PARTE 1
Eran las 11:11 eso marcaba el estéreo, entre tanto la lluvia se hacía notar después de un par de meses de ausencia, ya empezaba a evaporarse el sudor de días de ajetreo en la ciudad y el calor era más pronunciado. Entre los truenos y la mala sintonía de la radio Armando espera inquieto dentro del coche cerró la puerta y prendió el clima para ahuyentar el vapor.

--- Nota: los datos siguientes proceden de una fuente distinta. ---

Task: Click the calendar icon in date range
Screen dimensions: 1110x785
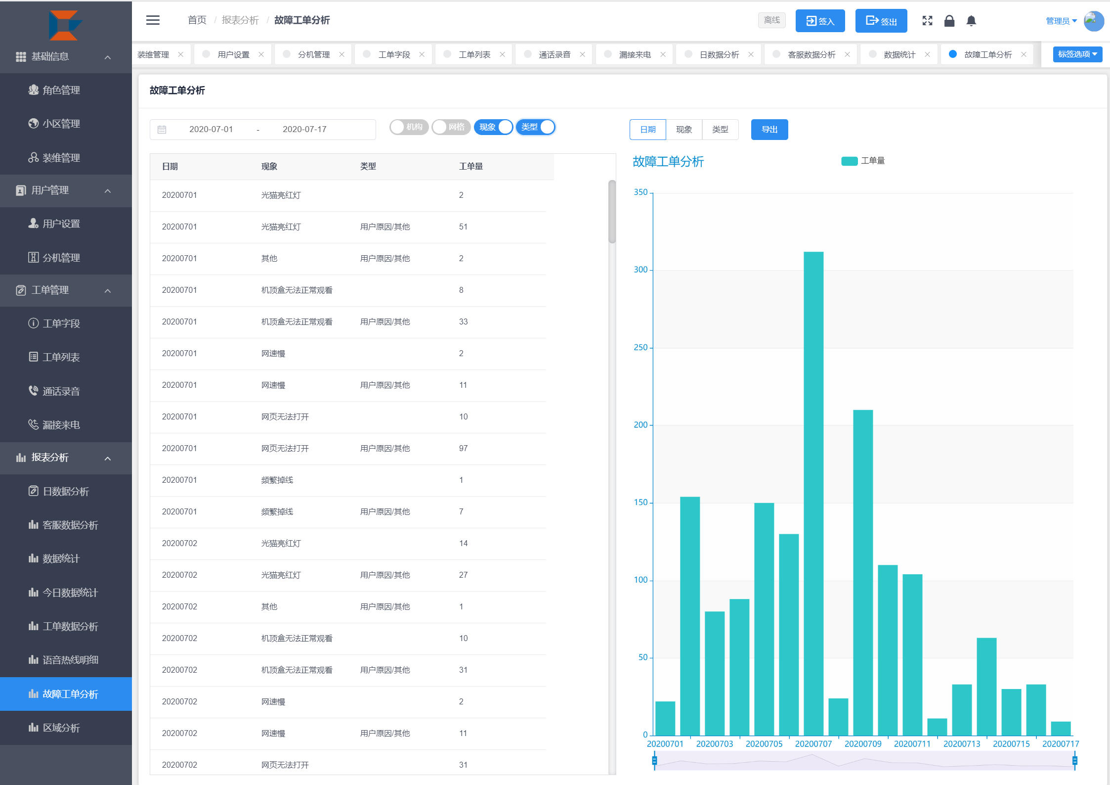Action: (162, 130)
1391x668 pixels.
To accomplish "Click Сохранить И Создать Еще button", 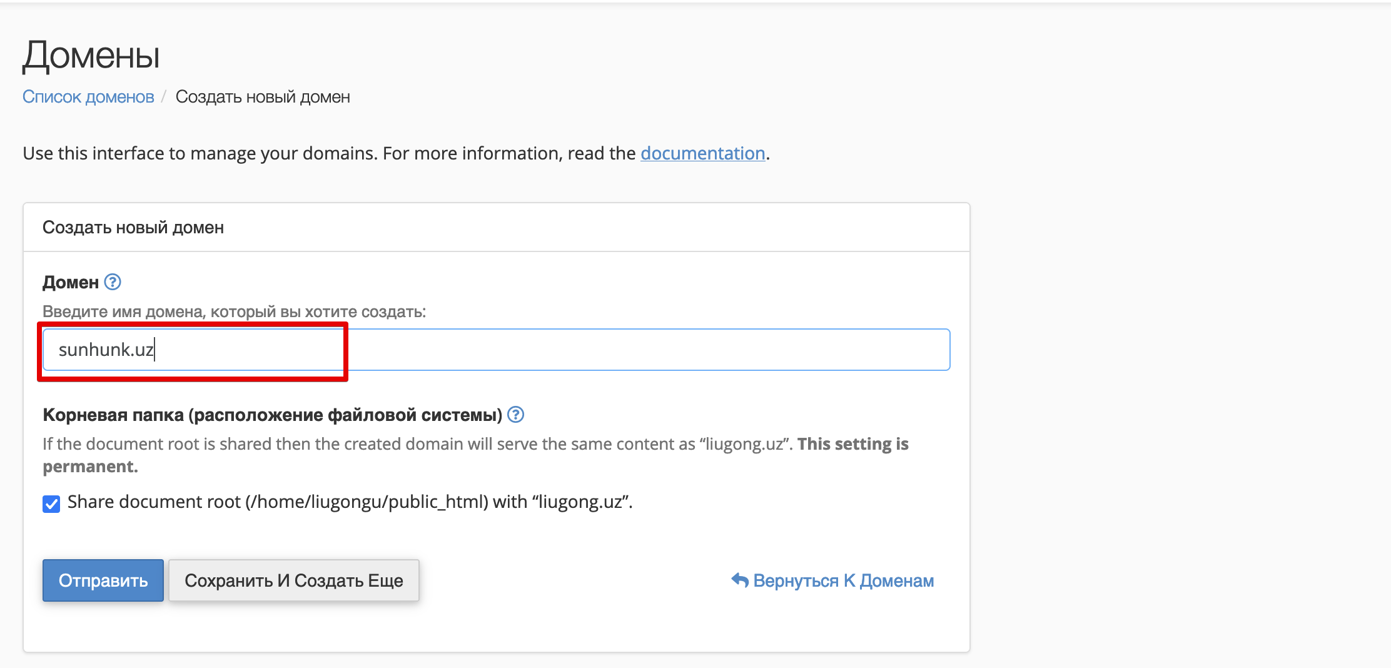I will coord(293,580).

Los vidrios se habían empañado y no podía distinguir el exterior, de pronto entre el agua y el ruido una mano golpeaba con fuerza el cristal delantero, espantado Armando intentó distinguir el rostro y antes de bajar el cristal limpió con su puño su ventana para cruzar alguna mirada con tan insistente persona. – Ábrame. Gritaba una voz desde afuera. Armando inseguro bajo un poco el cristal y pregunto
- qué sucede amigo? Cuál es la prisa?
- no ve que me estoy mojando. Contesto una mujer escondida bajo una gabardina negra. Armando apenado por la confusión quitó el seguro y dejo entrar a tan extraña mujer, era alta, grande y apenas se incorporo al asiento se quito la capucha que cubría su cabeza y todo ese hermoso rostro, tenía las facciones más perfectas que jamás haya visto tan asombrado conductor, aún conservaba el maquillaje y un aroma discreto emanaba invadiendo el coche, sus ojos perdidos de repente hicieron que Armando se concentrara en los enormes pechos que se asomaban tras la gabardina. La mujer sintió la mirada y casi perdida saco de su bolso un post-it con una dirección, la lluvia disminuía de apoco, pero no los truenos, la mujer parecía inmune al estruendo que estos ejercían sobre Armando.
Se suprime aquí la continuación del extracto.